Computer viruses may be revered as the epitome of corporate data loss but it’s human error that most often causes the problem.
That’s the conclusion a whopping 88 per cent of polled NT system managers from around the globe conveyed to Computer Associates (CA) when queried on the issue.
Only a mere three per cent of respondents believe viruses are more detrimental.
An accidental deletion occurs when employees with access to sensitive company data delete information without realizing they are working on a network – and not a local – drive. Such deletions are not collected by the Windows Recycle Bin.
The results of the CA study, conducted by the American Business Research Corp. last September, suggests that accidental deletions wreak 30 times more destruction on important data compared to viruses, becoming the leading source of corporate data loss.
CA estimated the cost of virus attacks to corporations at about half a billion U.S. dollars annually, which means accidental deletions are responsible for US$15 billion each year.
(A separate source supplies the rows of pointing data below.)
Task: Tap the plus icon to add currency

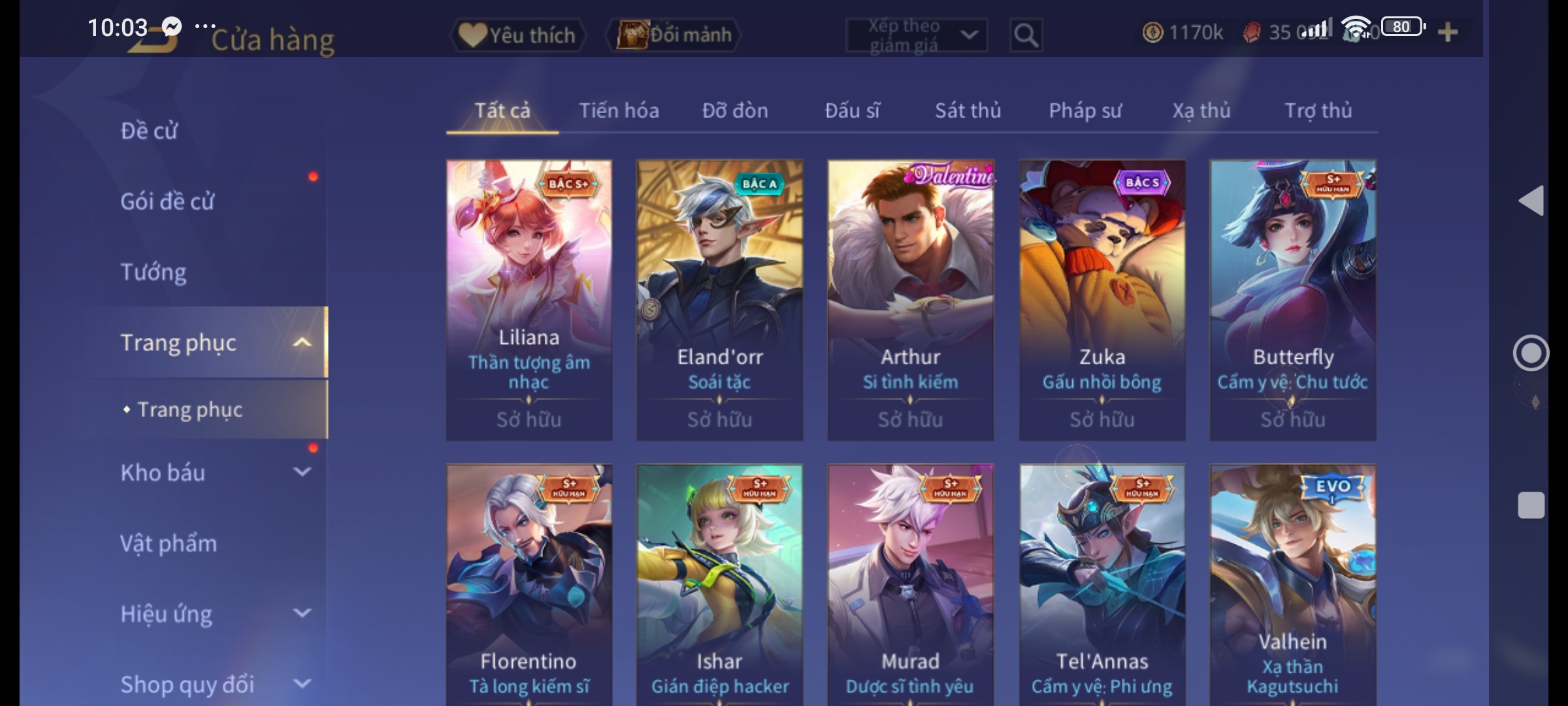Action: tap(1448, 32)
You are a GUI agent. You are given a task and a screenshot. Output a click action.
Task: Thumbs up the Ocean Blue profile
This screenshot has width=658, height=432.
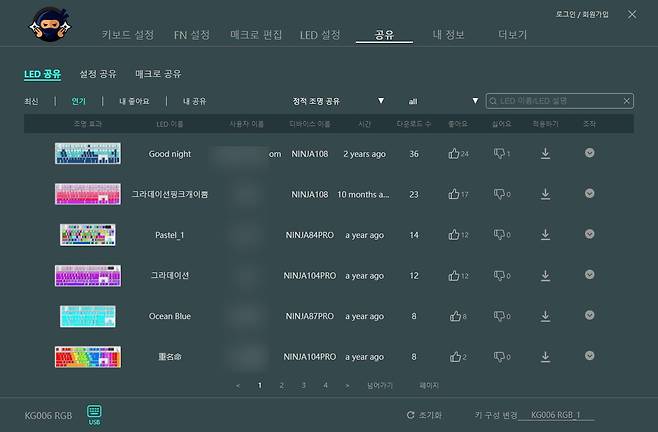(454, 316)
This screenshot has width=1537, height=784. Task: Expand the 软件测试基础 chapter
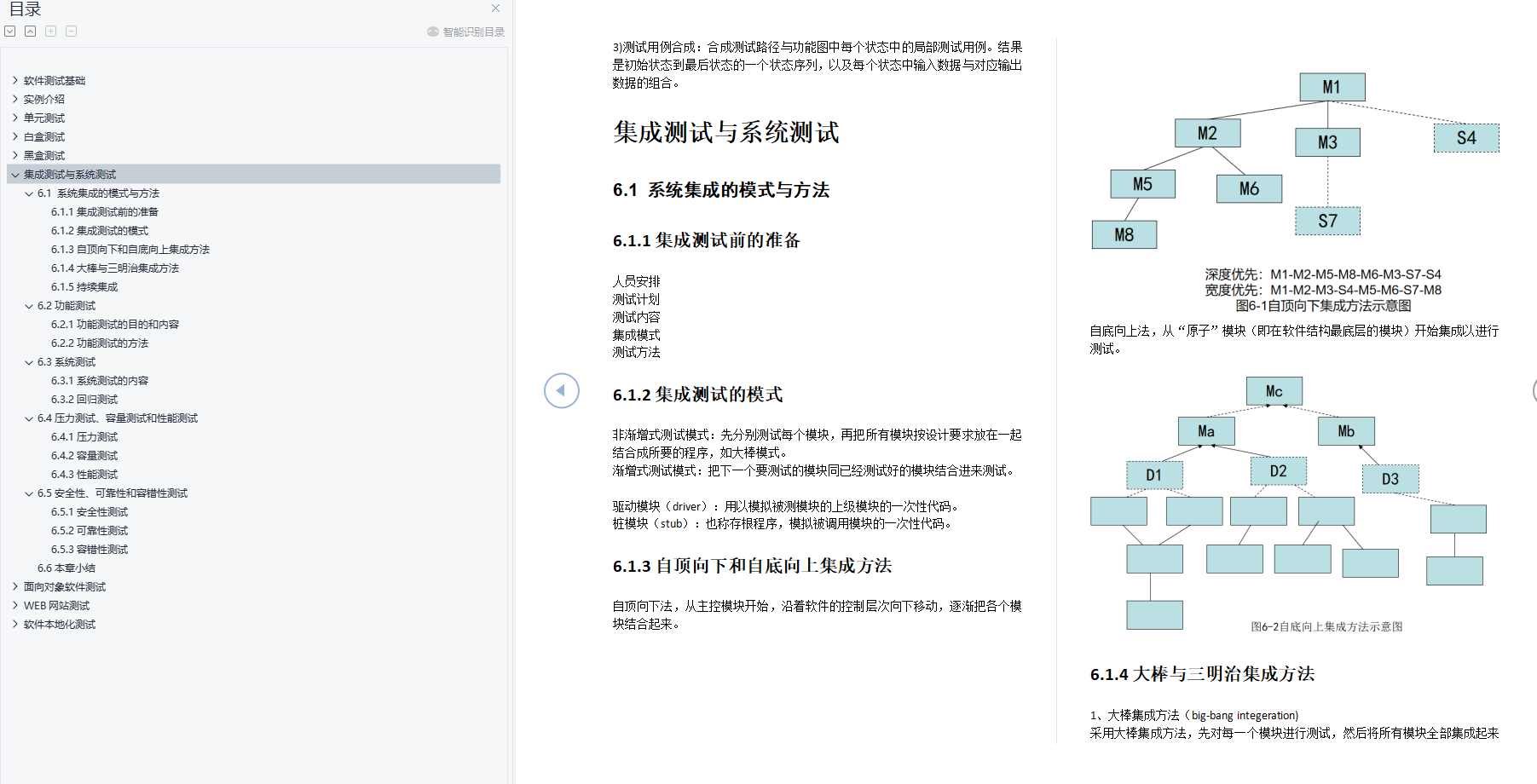pyautogui.click(x=15, y=79)
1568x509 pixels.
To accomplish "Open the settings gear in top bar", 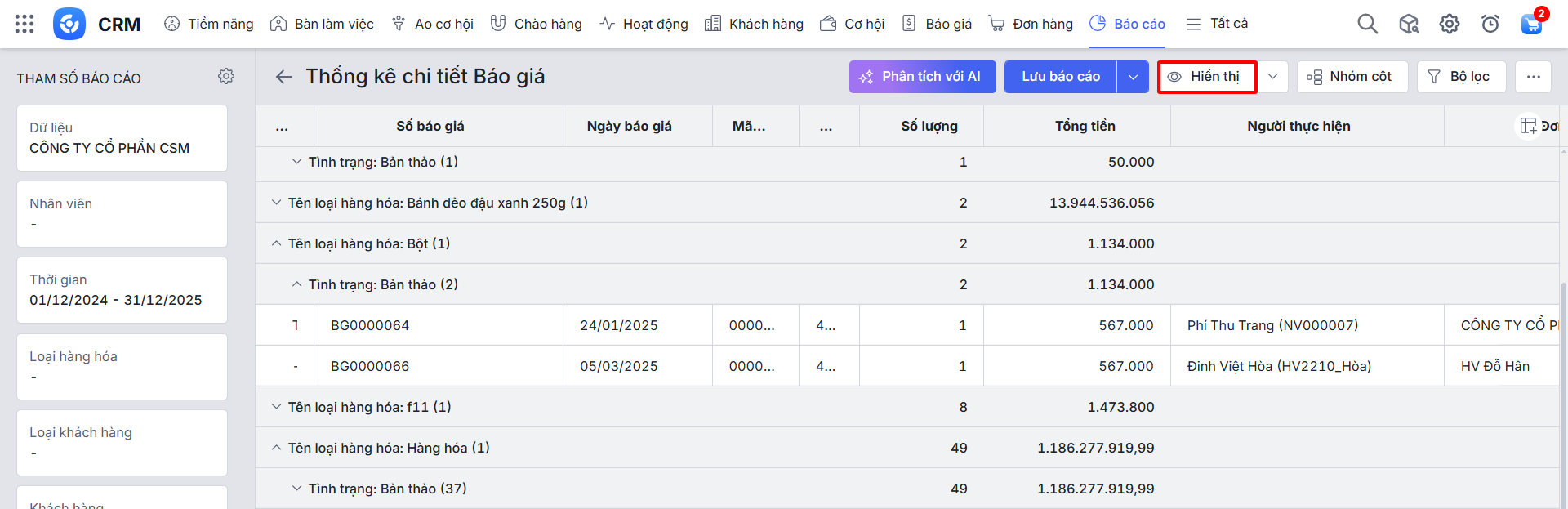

Phil Proffit is not surprised by the results. What did surprise the Los Angeles-based director of research for Broadcasters Network International is the corporate world’s lack of insight on the problem.
“People attribute data loss to a variety of things such as viruses, which is significant, but when you look at it against the context of accidental deletions, it’s truly insignificant,” he said. “The numbers (of accidental deletions) are astounding…what I find truly surprising is how little the corporations are aware of the impact on their bottom line. It’s a very significant problem that affects their return on investment.”
While corporations arm themselves to the proverbial teeth with anti-virus software, few are cognizant of this cancer within, and even of intentional deletion.
“It’s the ultimate Trojan horse,” Proffit quipped. “We see all the press on worms and viruses such as Melissa and it’s a very sexy subject for the press to cover, so people rush out and buy all this anti-virus software thinking they’re bullet-proof but they don’t consider their workers madly deleting files that eat into their profitability.
“We didn’t get into intentional deletions in this study but there are future studies that will be addressing that.”
Also from the CA study, 81 per cent of system managers said protecting company data is one of the most important aspects of their job. Despite regular backup initiatives, the poll showed backups to be perceived as an unreliable solution. Moreover, almost 50 per cent of the respondents lack confidence to backup data since they don’t believe in the efficacy of backups, which in turn revealed nearly all of the polled system managers had the unfortunate experience of backup failure. Contributing factors such as critical data loss between backups (54 per cent), media failure or human error leading to backup unreliability (26 per cent), and individual workstations often being omitted from the backup schedule (14 per cent) were all cited.
“Regular backup is vital but the problem is one of putting all your eggs in one basket,” Proffit continued. “There are utilities system administrators can use to catch deletions made on the network when an individual makes a deletion.
“This accidental deletion happens because the user is unaware of the fact they’re not off the server at their workstation and that it (the deletion) won’t be caught by the recycle bin.”
Proffit advised utilizing both software and hardware solutions that are designed to deal with deletions.
“It’s a lack of training on the part of the users and that’s hard to handle especially for a large corporation,” he said. “Tape backup mirroring and software material allows companies to bypass training their employees…educating users and limiting permission for those accessing the critical data can have an impact. But again, there is software and hardware solutions that are designed to deal with this.”
To date, no study of this kind has been conducted in Canada. But Proffit figured Canada’s corporations are subject to the same problem.
“I imagine the problem is universal in its affect on corporations no matter where they are,” he said. “A recent study in England found a similar situation – that accidental deletions was a much larger problem than previously thought. I’m sure the situation is a significant one in Canada too.”